● WHAT IS BEING ASKED
Update the records below by replacing "Image resolution" with "Screen resolution" and leaving everything else unchanged.

Start of SUPPLIED MATERIAL

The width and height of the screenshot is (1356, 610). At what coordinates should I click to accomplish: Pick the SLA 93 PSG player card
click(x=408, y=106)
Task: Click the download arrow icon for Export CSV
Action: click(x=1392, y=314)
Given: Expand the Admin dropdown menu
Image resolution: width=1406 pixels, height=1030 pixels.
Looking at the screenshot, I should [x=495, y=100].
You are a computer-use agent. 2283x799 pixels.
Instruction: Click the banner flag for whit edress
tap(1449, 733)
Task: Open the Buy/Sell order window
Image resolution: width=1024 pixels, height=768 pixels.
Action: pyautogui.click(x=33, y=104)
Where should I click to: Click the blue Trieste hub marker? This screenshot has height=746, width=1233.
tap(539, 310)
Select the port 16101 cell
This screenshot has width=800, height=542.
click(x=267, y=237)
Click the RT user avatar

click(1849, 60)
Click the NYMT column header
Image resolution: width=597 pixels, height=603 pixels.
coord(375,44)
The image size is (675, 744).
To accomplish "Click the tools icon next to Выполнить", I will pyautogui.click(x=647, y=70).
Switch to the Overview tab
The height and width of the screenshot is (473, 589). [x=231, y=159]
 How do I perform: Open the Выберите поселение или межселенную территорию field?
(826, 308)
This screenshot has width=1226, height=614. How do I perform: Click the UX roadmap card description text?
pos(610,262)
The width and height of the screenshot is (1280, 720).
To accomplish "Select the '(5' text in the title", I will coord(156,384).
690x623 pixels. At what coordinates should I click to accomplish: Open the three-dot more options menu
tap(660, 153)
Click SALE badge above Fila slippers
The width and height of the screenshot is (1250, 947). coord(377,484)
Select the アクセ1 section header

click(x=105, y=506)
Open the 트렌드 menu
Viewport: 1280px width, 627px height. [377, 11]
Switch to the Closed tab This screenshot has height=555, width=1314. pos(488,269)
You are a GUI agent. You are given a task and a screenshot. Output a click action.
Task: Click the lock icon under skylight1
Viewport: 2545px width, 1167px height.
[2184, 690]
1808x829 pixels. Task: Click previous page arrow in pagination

End of SUPPLIED MATERIAL

● TASK RESULT
The width and height of the screenshot is (1356, 610). At what coordinates should I click to accomplish: Pick the SLA 93 PSG player card
click(x=408, y=106)
Task: Click the download arrow icon for Export CSV
Action: click(x=1392, y=314)
Given: Expand the Admin dropdown menu
Screen resolution: width=1406 pixels, height=1030 pixels.
Looking at the screenshot, I should [x=495, y=100].
You are a computer-use agent. 2283x799 pixels.
Instruction: Click the banner flag for whit edress
tap(1449, 733)
Task: Open the Buy/Sell order window
Screen resolution: width=1024 pixels, height=768 pixels.
Action: pyautogui.click(x=33, y=104)
Where should I click to: Click the blue Trieste hub marker? This screenshot has height=746, width=1233.
tap(539, 310)
Select the port 16101 cell
This screenshot has width=800, height=542.
click(x=267, y=237)
Click the RT user avatar

click(1849, 60)
Click the NYMT column header
Screen resolution: width=597 pixels, height=603 pixels.
coord(375,44)
The image size is (675, 744).
To accomplish "Click the tools icon next to Выполнить", I will pyautogui.click(x=647, y=70).
Switch to the Overview tab
The height and width of the screenshot is (473, 589). [x=231, y=159]
 How do I perform: Open the Выберите поселение или межселенную территорию field?
(826, 308)
This screenshot has width=1226, height=614. How do I perform: Click the UX roadmap card description text?
pos(610,262)
The width and height of the screenshot is (1280, 720).
To accomplish "Select the '(5' text in the title", I will coord(156,384).
690x623 pixels. At what coordinates should I click to accomplish: Open the three-dot more options menu
tap(660, 153)
Click SALE badge above Fila slippers
The width and height of the screenshot is (1250, 947). coord(377,484)
Select the アクセ1 section header

click(x=105, y=506)
Open the 트렌드 menu
Viewport: 1280px width, 627px height. [377, 11]
Switch to the Closed tab This screenshot has height=555, width=1314. pos(488,269)
You are a GUI agent. You are given a task and a screenshot. Output a click action.
Task: Click the lock icon under skylight1
Viewport: 2545px width, 1167px height.
[2184, 690]
1808x829 pixels. Task: Click previous page arrow in pagination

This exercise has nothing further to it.